MATERIALS PROVIDED —
[start]
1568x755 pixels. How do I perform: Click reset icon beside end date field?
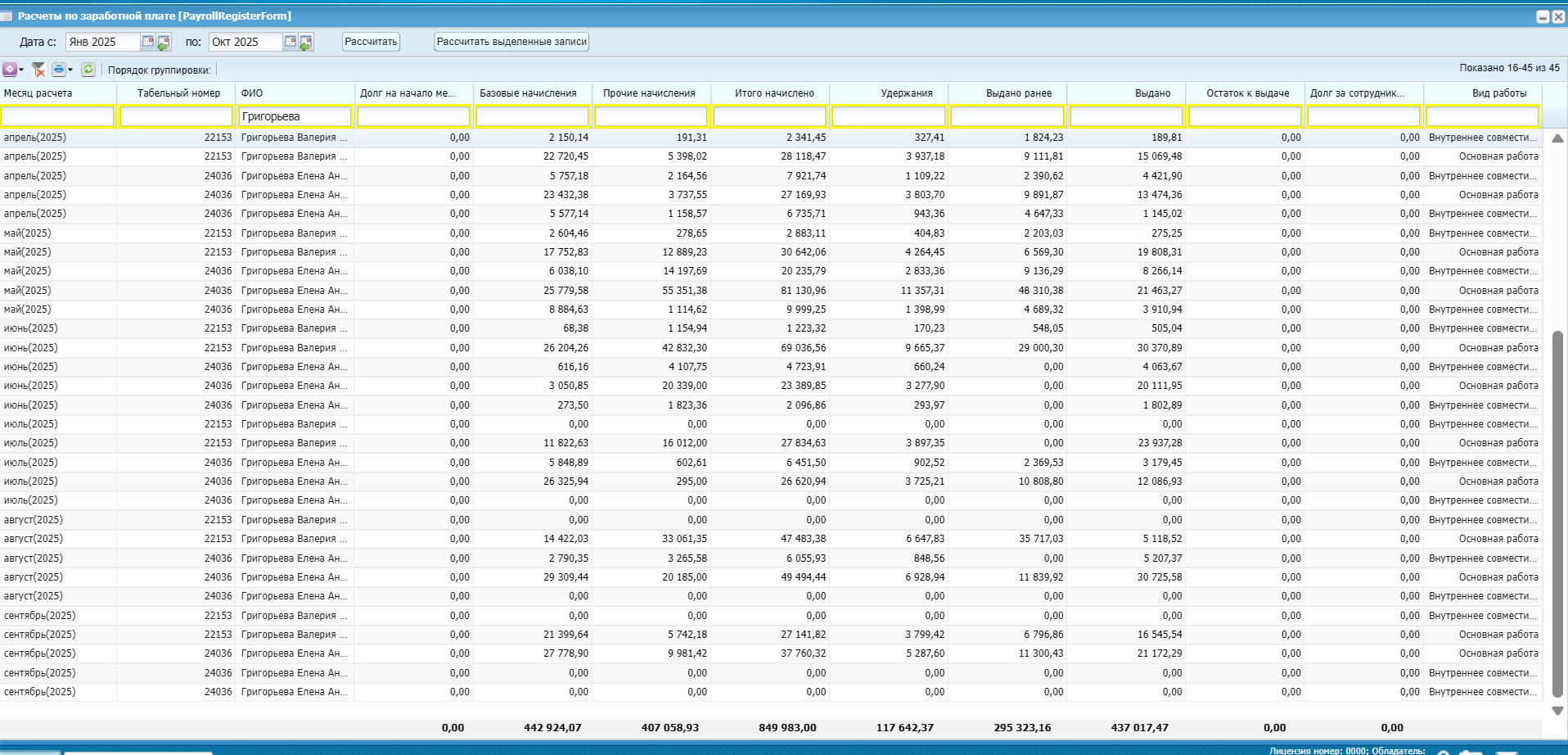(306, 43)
[end]
[start]
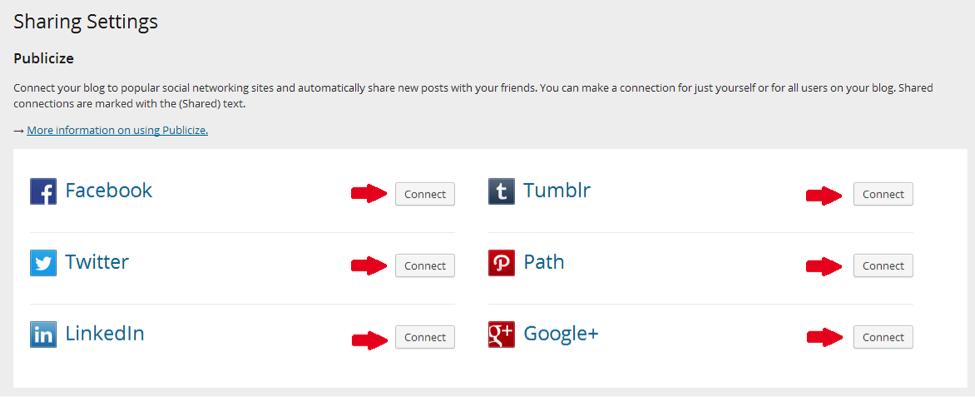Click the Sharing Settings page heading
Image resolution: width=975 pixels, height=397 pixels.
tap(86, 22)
[end]
[start]
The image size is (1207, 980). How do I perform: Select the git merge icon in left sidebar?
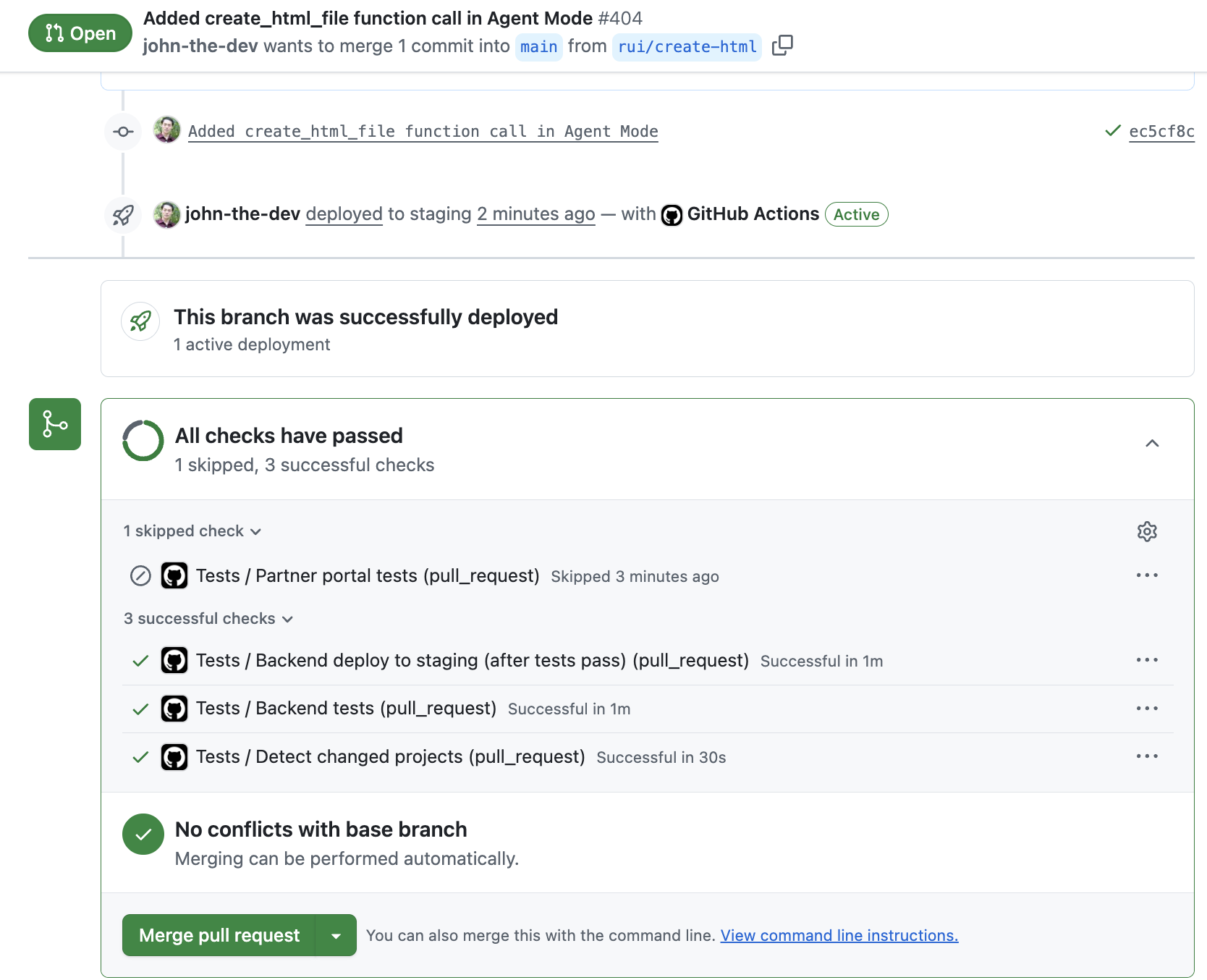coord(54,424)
[end]
WHAT TO DO —
Rewrite the rows starting at the line that contains "The image size" and ending at the line that contains "coord(54,424)", both included, with each request unchanged and every coordinate in the answers multiplied by 2.55 and rounded to the nearest whole number, with halves rounded up. Reproduce only these lines, and omit the pictures.

RESULT OF THE EXERCISE —
The image size is (1207, 980). How do I perform: Select the git merge icon in left sidebar?
coord(138,1081)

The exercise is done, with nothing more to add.